Toren traced the lines with a finger, then dropped it quickly as if the ink burned. “Creepy.”
Darius rubbed his temples. “So what now? We’ve got a scrap of paper and too many theories. Congratulations.”
“Now,” Arian said, voice sharpening, “we start treating this like what it is. An investigation. We track the signs. We watch who comes and goes. We don’t wait for the next scream.”
The room went quiet again. No one argued, not even Darius nor Toren.
Because they all knew he was right.
---
The next day passed in a haze of whispers and sidelong glances. Classes continued, though half the students looked ready to bolt. The professors tried to keep order, but even their voices carried strain.
Lucien caught fragments as he moved through the halls: “another one dead” … “not safe here” … “my parents will pull me out.”
He understood the fear. But leaving the academy wasn’t simple. Islendir was an island. And whoever was orchestrating this seemed to want them here. And outside world was spreading something more creepy stuffs.
By evening, the group gathered again in the courtyard. The torches flickered weakly, casting jagged light on their faces.
“We need to split up,” Arian said. “Cover more ground. Watch the patterns. Whoever’s leaving these sigils—they’re doing it right under our noses.”
Darius looked skeptical. “Splitting up in a horror story. Brilliant.”
“It’s not a story,” Arian shot back. “It’s real. And people are dying. You're free to leave.”
Toren raised a hand. “How about pairs, then? At least if something happens, one of us can run for help.”
Caelith nodded. “Agreed.”
Lucien glanced around at them—his friends, his allies, his only shield against the shadows closing in. “All right. Pairs. But we meet back here before curfew.”
They split. Lucien found himself with Arian, Fen and Syl by their side following closely. While the others drifted into the eastern and western wings.
The academy was quieter than usual, as though holding its breath.
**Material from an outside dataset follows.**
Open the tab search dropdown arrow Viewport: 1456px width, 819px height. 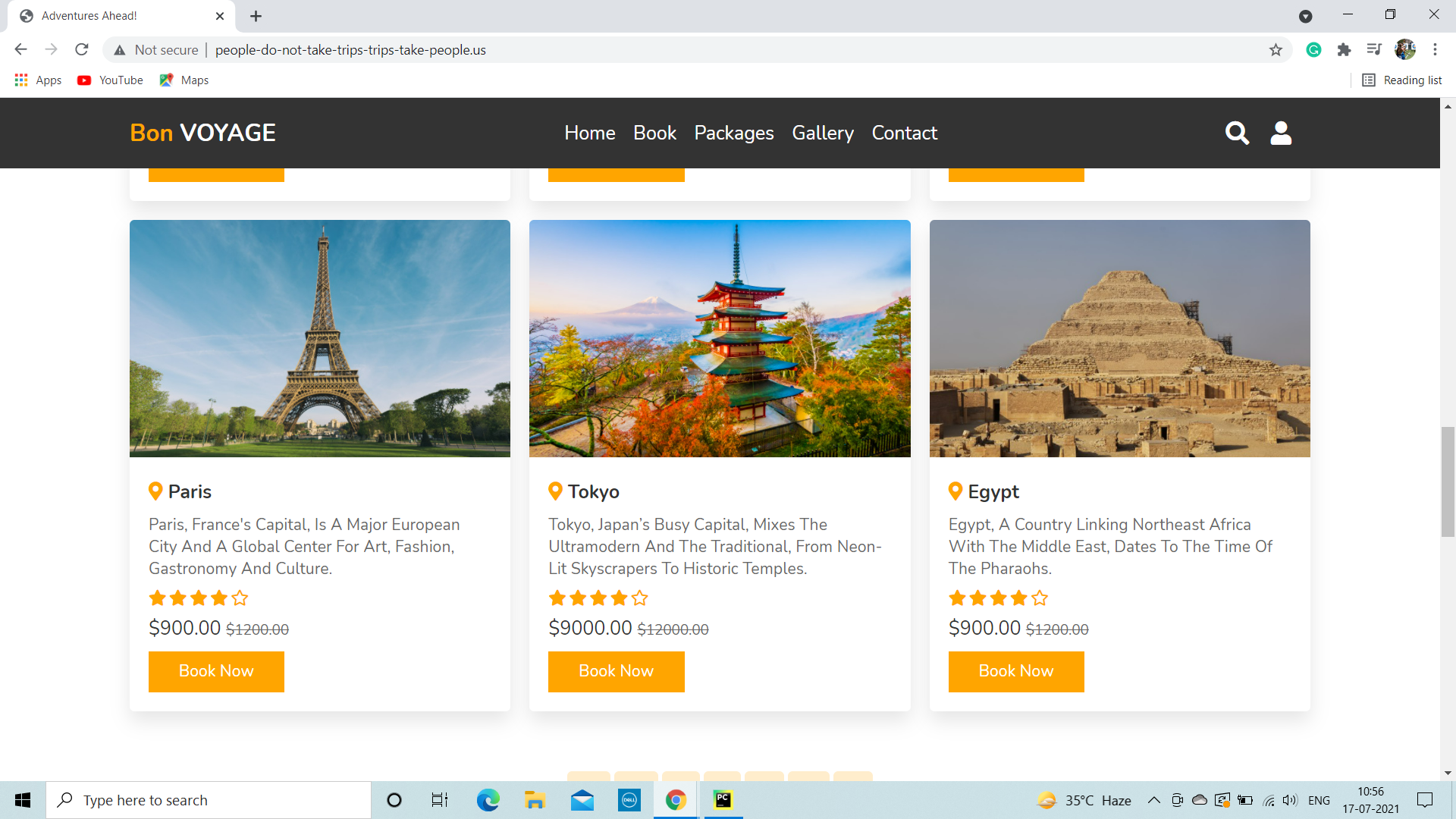[x=1305, y=16]
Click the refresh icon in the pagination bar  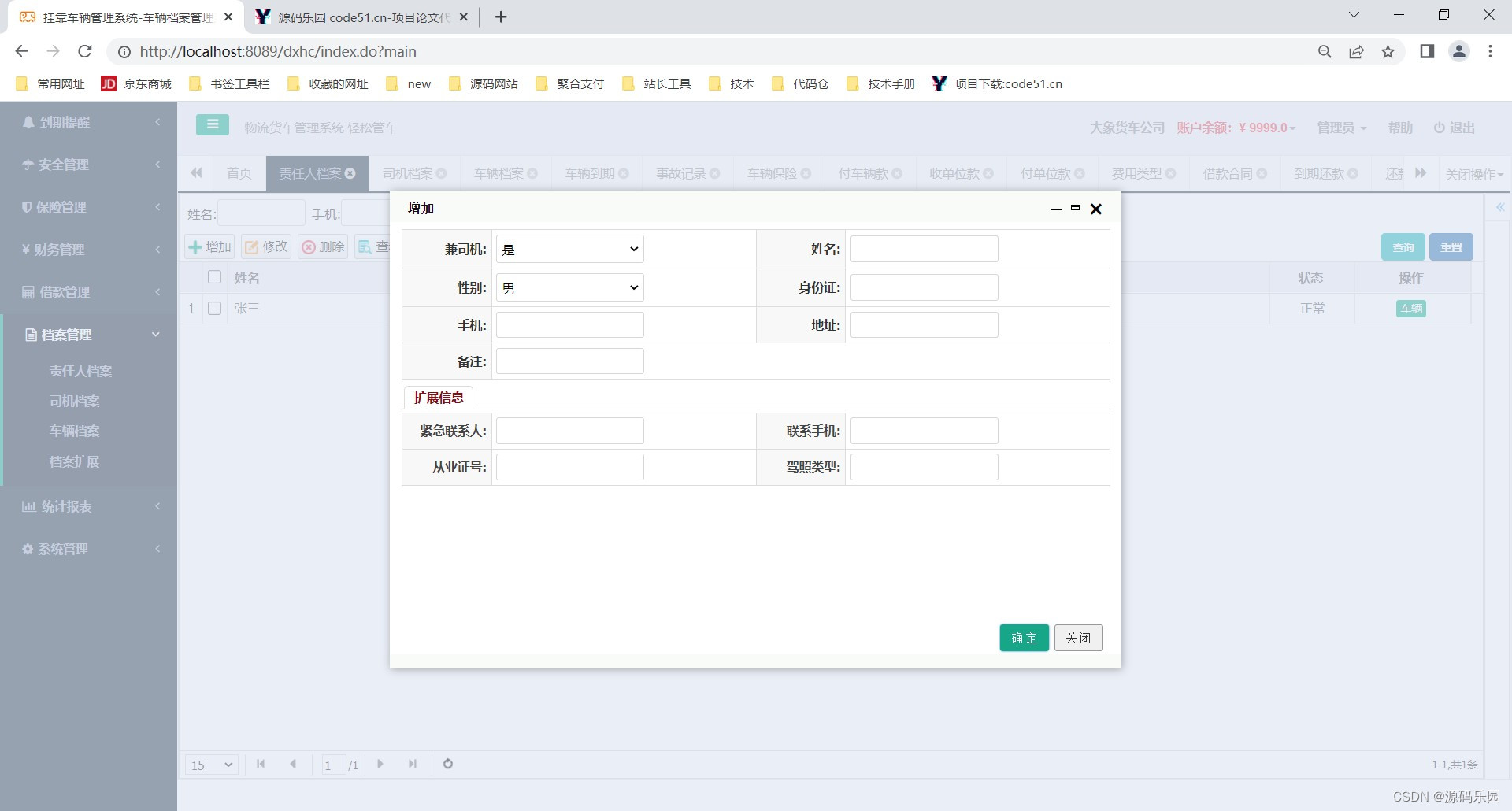click(x=447, y=764)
Their footsteps echoed too loudly against the stone.
“You really think these marks mean something?” Lucien asked as they walked.
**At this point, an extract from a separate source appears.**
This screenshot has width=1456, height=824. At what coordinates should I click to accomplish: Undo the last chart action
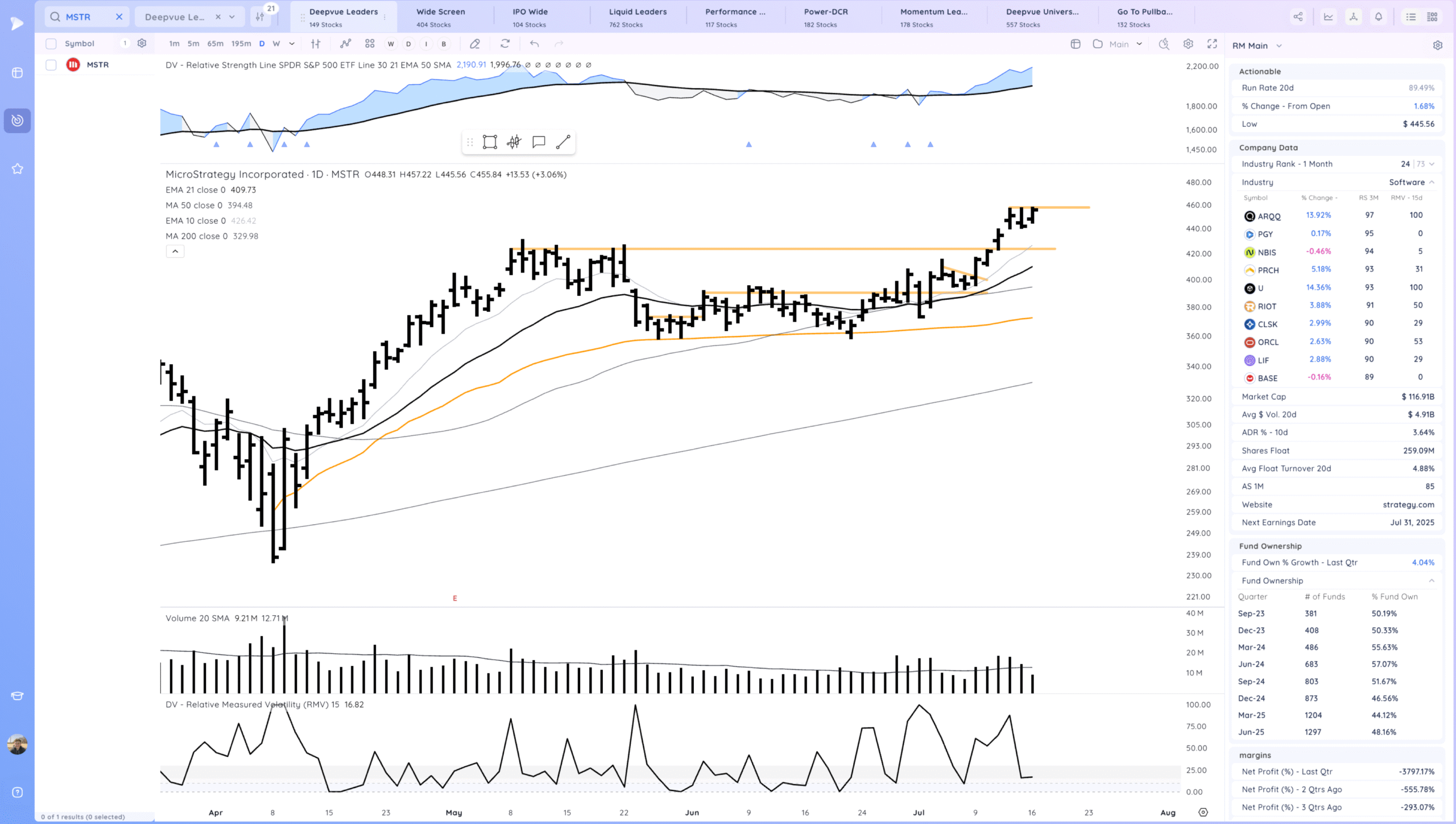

“I know they do,” Arian said. His gaze flicked constantly over the walls, the floors, the windows. “When I was in the archives with last night, I saw references to thresholds you mentioned—not just as barriers, but as gates. Doorways between places. And the notes… they hinted at rituals to open them.”
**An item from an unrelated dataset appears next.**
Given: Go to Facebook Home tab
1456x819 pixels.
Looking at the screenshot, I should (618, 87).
Lucien’s pulse quickened. “Doorways to where?”
Arian’s lips pressed thin. “That’s the part I couldn’t find.”
They turned a corner into an older section of the academy, unused classrooms thick with dust. The air here was heavier, damp with the smell of mildew.
Arian stopped suddenly. “There.”
On the wall, just above the baseboard, a faint chalk sigil gleamed in the torchlight. It was smaller than the one on the parchment, but unmistakable.
Lucien crouched to study it. “Fresh.”
“See how the dust is disturbed?” Arian pointed. “Whoever drew it was here within the day.”
A shiver crawled down Lucien’s spine. “Then they’re close.”
Arian’s eyes flicked to the shadows stretching along the corridor. “Closer than we think.”
For a moment neither spoke. The silence was thick, pressing.
Then—footsteps.
Light, measured, too precise. The same sound Arian had described.
Lucien’s heart leapt into his throat. He extinguished the torch, plunging them into shadow. They pressed against the wall, holding their breath.
The footsteps drew nearer, echoing steadily.
A figure passed—hooded, tall, moving with that same unnatural rhythm. It paused, just inches from where they hid, head tilting as if listening.
Lucien’s hand tightened on Arian’s arm. Don’t move. Don’t breathe.
Fen and Syl can hide themselves like any other trained companions that's why elders doesn't go around showing their companions. As for Lucien and Arian they can manage for some minutes.
After a long, terrible moment, the figure moved on, disappearing into the darkness.
Only when the footsteps faded did Lucien exhale.
Arian’s voice was barely a whisper. “Told you.”
Lucien nodded slowly, adrenaline still racing through his veins. “Yeah. You were right.”
They stood in silence, the sigil on the wall gleaming faintly beside them, a warning—or a promise.
So it lead back to this threshold huh! Whatever the Threshold was planning, it was already underway.
And they had just come face to face with someone pulling the strings.